I need a bit of help with Latin for my novel. Could an abortion be referred to as an act of _uterus purgus_? In other words, the uterus is being purged of life. Is this a correct combination in Latin? 

angeluomo


----------



## la grive solitaire

Or you could use the Latin for abortion="abortus artificialis".


----------



## angeluomo

Thanks, grive!  But is the construction _uterus purgus_ correct Latin?


----------



## angeluomo

Any Latin experts out there just aching to reply??

angeluomo


----------



## remosfan

I'm very far from an expert, but I can't seem to find the word "purgus." There is "purgatus" meaning "purged" (from the verb "purgo" = "purge"), and that might make sense, but I wouldn't know.


----------



## angeluomo

Thanks, remosfan.  Purgatus is probably right.  I'll consult some other sources, as well.  


angeluomo


----------



## Whodunit

angeluomo said:
			
		

> Any Latin experts out there just aching to reply??
> 
> angeluomo



Wait for the pope.     

Do you mean "purus"? That would be "purged" as an adjective in English.


----------



## angeluomo

Actually, I'm looking for the past participle of the Latin verb "to purge". It appears that this is "purgatus". 

Cheers,

angeluomo


----------



## Whodunit

Well, "purgare" means "to purge", let me try to form the past:

purgo - I purge
purgabam - I purged
purgavi - I have purged
purgor - I'm purged
purgabamor - I was purged
purgatus - I've been purged

Which one is the closest possibility?


----------



## angeluomo

Hi Whodunit:

So it seems Latin is a bit more complicated than I thought.

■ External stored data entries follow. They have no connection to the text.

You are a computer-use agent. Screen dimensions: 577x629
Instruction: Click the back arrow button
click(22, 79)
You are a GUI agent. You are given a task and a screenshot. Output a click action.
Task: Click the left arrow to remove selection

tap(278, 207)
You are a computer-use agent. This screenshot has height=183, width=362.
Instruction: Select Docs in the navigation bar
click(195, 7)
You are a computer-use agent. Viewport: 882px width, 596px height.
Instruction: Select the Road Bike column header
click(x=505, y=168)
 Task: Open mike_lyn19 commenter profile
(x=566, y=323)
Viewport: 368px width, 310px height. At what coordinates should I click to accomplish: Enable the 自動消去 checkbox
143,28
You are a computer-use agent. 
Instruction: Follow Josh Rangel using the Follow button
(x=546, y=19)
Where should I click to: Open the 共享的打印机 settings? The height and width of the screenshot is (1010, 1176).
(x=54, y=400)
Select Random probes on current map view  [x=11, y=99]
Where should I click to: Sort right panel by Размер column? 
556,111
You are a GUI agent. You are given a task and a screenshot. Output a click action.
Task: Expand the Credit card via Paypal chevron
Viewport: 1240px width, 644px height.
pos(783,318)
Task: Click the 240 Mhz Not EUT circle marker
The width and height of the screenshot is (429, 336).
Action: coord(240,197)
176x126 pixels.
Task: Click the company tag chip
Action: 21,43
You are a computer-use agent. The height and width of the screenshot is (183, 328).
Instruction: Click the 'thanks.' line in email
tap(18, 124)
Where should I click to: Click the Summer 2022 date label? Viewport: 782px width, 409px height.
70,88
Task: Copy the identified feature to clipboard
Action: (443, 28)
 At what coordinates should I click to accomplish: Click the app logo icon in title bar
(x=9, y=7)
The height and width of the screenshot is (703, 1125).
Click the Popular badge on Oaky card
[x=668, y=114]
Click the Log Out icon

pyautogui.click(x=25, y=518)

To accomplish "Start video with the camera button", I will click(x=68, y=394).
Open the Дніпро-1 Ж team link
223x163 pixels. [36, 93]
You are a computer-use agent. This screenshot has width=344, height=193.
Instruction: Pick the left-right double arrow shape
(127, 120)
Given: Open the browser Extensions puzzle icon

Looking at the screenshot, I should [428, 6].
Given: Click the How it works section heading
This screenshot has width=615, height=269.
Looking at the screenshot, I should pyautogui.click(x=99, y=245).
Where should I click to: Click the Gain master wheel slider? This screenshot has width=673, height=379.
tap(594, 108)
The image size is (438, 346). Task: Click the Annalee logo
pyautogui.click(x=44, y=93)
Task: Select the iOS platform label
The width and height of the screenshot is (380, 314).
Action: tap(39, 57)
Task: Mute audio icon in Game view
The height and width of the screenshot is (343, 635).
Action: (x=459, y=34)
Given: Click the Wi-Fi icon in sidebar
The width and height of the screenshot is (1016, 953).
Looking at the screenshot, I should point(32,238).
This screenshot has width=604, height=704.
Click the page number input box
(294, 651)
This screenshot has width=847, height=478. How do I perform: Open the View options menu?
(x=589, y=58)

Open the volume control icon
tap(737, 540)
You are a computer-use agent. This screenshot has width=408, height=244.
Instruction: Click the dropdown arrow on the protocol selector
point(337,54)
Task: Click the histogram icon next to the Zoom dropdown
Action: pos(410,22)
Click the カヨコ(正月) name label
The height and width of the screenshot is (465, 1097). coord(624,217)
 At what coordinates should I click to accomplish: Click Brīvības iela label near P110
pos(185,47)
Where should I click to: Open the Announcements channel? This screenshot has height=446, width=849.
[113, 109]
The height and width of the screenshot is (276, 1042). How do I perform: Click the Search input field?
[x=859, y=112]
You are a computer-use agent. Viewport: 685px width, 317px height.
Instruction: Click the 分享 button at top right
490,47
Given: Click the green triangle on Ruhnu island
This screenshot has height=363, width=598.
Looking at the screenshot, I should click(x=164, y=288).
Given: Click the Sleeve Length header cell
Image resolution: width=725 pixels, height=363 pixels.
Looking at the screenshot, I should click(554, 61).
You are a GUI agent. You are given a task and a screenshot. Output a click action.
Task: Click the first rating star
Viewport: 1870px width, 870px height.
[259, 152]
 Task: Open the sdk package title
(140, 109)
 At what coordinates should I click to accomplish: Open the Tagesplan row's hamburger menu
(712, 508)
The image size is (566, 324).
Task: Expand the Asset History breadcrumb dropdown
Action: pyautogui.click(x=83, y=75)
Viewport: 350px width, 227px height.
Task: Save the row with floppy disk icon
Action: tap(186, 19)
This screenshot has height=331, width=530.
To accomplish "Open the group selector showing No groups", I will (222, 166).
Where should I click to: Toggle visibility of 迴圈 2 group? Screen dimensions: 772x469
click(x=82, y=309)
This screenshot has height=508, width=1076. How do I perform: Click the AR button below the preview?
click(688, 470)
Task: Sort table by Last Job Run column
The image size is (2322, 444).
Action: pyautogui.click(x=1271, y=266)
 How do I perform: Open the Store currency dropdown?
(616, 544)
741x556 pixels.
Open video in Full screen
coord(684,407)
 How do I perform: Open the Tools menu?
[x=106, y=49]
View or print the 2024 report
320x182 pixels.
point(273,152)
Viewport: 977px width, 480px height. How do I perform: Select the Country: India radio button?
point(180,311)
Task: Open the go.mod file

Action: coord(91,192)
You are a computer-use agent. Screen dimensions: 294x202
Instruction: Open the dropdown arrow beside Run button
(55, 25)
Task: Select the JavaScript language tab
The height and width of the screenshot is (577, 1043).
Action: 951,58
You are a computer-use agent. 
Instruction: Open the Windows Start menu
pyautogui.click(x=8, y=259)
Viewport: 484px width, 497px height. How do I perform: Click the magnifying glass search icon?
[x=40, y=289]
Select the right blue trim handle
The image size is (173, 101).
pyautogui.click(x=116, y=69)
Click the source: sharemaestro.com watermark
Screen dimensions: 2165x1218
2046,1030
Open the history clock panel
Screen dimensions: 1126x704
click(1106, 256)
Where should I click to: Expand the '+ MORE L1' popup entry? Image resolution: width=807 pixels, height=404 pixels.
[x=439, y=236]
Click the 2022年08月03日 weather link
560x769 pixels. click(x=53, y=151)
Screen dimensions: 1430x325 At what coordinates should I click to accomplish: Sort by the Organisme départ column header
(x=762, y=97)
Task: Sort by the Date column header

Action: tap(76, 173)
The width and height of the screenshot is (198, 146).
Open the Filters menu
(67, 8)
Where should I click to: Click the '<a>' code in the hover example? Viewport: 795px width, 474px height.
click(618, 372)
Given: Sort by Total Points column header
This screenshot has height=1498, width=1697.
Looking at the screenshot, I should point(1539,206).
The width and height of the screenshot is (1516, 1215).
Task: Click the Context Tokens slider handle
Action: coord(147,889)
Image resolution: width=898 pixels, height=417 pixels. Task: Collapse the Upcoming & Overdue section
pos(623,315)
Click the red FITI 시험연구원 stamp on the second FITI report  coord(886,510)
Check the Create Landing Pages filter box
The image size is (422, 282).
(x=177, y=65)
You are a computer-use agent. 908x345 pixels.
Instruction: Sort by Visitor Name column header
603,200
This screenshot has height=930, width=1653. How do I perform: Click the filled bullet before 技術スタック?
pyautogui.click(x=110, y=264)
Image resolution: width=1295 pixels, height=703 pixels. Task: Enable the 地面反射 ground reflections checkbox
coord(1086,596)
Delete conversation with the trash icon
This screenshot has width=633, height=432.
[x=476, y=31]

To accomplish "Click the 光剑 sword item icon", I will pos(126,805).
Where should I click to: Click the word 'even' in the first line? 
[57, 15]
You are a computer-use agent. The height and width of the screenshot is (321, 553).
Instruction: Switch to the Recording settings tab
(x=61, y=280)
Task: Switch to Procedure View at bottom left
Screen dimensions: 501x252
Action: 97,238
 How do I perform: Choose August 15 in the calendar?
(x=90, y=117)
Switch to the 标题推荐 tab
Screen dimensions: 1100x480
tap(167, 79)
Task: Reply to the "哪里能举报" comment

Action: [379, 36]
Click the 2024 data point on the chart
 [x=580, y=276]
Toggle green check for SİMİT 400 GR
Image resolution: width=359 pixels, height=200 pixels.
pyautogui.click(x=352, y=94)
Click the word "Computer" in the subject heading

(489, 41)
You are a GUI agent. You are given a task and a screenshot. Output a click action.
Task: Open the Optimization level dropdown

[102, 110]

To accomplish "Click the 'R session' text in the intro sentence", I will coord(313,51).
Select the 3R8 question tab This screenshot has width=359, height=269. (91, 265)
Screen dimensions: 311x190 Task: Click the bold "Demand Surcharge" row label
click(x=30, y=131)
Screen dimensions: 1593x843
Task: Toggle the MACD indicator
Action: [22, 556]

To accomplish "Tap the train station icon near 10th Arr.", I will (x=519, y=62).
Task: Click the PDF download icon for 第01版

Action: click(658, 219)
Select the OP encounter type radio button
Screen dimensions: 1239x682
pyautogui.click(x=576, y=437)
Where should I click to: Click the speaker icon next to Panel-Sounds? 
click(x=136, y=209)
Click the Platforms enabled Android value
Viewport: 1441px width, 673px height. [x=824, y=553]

The original idea is that, in the case of an abortion, a woman's uterus is purged. That's why I was using the construct "uterus purgatus". Is this correct Latin? Thanks for your help.

angeluomo


----------



## Whodunit

angeluomo said:
			
		

> Hi Whodunit:
> 
> So it seems Latin is a bit more complicated than I thought. The original idea is that, in the case of an abortion, a woman's uterus is purged. That's why I was using the construct "uterus purgatus". Is this correct Latin? Thanks for your help.
> 
> angeluomo



"uterus purgatus" would be correct: purged (past participle passive voice) uterus.


----------



## angeluomo

Thanks, Whodunit -- angeluomo


----------